熱そうにパジャマの胸元のボタンを外し、掌で汗を拭う吉野にタオルを渡した。「もう少し、休む?」と飛鳥は、心配そうに訊ねる。
「腹減った」
だが、思い出したように真顔で言う吉野の口調に、思わず吹き出した。
「相変わらずだなぁ! アーニーも、もう実家に戻ったし、大した物が無いんだ。レトルトのお粥でもいい?」
「レトルトかぁ……。日本製?」
「日本からアルが送ってくれた非常食だよ」
「へぇ、あいつ、やっぱりできる奴だな!」
温めるだけのお粥を器に盛ってトレーにのせ、ベッドヘッドにもたれかかって半身を起こした吉野に渡す。
まだ微熱が残っているとはいえ、昨夜よりもずっと楽そうに食事を取る吉野を、飛鳥はほっとしたように眺めている。
「吉野が眠っている間に、ヘンリーと話したんだけれどね、」
ちょっと恥ずかしそうに笑い、飛鳥は肩をすくめていた。
「ヘンリーが虐待されていた、って思ったのは誤解だったみたいだ。僕の早とちりだったよ。米国じゃ、ヘンリーも、ネグレクトに近い扱いはあったらしいけれどね、年に一度、クリスマス休暇の間のことだけだったし、虐待を意識したことはなかった、って」
吉野は食べかけていた手を止める。
「アレンも?」
「アレンのことは判らないって。
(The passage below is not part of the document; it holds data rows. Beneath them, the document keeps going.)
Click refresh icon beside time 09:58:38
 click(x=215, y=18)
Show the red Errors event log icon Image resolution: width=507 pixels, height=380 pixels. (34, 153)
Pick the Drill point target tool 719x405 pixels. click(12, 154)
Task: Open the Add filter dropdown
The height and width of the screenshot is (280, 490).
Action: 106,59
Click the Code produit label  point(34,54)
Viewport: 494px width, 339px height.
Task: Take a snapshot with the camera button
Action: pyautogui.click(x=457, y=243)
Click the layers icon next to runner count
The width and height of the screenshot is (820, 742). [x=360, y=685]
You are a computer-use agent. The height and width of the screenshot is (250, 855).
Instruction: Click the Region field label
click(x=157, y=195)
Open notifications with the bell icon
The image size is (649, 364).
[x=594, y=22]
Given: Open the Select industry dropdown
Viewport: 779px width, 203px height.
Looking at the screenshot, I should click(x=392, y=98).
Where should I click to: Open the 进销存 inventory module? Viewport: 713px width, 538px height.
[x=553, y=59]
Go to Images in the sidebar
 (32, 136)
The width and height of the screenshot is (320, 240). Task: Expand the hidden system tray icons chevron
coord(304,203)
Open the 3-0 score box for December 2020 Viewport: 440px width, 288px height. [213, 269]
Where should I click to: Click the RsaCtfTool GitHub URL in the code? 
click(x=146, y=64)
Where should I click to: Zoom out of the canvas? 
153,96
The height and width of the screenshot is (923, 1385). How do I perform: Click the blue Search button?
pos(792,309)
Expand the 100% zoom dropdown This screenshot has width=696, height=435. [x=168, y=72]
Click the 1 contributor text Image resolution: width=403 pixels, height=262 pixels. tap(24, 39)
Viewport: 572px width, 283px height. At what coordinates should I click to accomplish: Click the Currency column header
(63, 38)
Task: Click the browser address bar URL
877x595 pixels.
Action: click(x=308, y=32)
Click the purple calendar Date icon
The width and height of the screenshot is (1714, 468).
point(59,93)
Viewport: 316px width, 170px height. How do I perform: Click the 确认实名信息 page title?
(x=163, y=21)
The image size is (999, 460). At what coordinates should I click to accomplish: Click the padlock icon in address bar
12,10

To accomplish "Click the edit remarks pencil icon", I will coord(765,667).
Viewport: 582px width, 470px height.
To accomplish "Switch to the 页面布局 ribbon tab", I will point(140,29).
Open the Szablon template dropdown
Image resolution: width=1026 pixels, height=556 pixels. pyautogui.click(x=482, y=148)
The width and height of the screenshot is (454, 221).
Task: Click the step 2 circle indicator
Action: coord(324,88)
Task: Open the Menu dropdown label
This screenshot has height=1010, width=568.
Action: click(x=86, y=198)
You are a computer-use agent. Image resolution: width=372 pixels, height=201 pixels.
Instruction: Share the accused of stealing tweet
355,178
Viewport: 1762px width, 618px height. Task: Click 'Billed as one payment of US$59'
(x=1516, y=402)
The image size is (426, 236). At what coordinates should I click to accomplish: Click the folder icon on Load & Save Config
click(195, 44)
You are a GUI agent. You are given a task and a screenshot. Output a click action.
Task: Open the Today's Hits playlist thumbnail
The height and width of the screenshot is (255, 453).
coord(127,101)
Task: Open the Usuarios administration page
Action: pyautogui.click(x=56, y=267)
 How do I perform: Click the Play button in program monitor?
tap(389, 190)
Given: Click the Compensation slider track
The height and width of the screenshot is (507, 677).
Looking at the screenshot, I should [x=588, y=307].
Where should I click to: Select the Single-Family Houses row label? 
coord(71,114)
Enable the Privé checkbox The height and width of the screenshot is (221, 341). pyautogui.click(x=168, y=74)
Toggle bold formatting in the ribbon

本当に最近まで、ほとんど会ったことがなかったんだって」
「それなのに、あんな真似をするっていうのも、信じられない話だな。いつものあいつからは、想像できない」
吉野は首を捻りながら呟いた。
「どうしてあんなに、アレンや、米国の親族のことを嫌っているのかは、教えてもらえなかったよ。――もう、一年以上一緒にいるのに、判らないことだらけだ」
「まだ一年だよ」
吉野は再び、目線を手許に戻しもどかしそうに左手を動かして、スプーンを口に運ぶ。
「飛鳥は、あいつと一緒に米国に行かなくて良かったの?」
「父さんが行くんだよ」
「じゃ、いよいよなんだな」
飛鳥は頷くと、「楽しみで待ちきれないよ」と、誇らしげに瞳を輝かせた。
「そういや、クリスマスに試作品見せてくれるって……」
「やっぱり駄目。もったいない。発表まで待ちなよ。今見たんじゃ、ネタバレみたいで面白くないもの」
「自信あるんだ?」
「すごいよ、コズモスは」
「うん」
吉野は素直に頷いた。
「あいつが凄いのは、よく解った」
「ヴァイオリンで?」
自信家で負けん気の強い吉野が、こんなふうに他人を褒めるなんて――。
飛鳥はにこにこと顔をほころばせながら、訊ね返した。吉野は視線は食事に据えたまま、淡々と話し続けた。
「普通、自分の実力はこのくらい、って、誰だって決めてかかって、そういう自分に見合った努力をするだろ? でもあいつは、そこからもう一歩上に引き上げてくれるんだよ。まだいける、って教えてくれるんだ。ここはまだ、お前の限界じゃない、って言われている気分にしてくれるんだ」
「きっと、本当にそう言っていたんだよ。彼のヴァイオリンは彼の言葉だから――」
飛鳥は嬉しそう笑って手を伸ばし、吉野の頭をくしゃっと撫でた。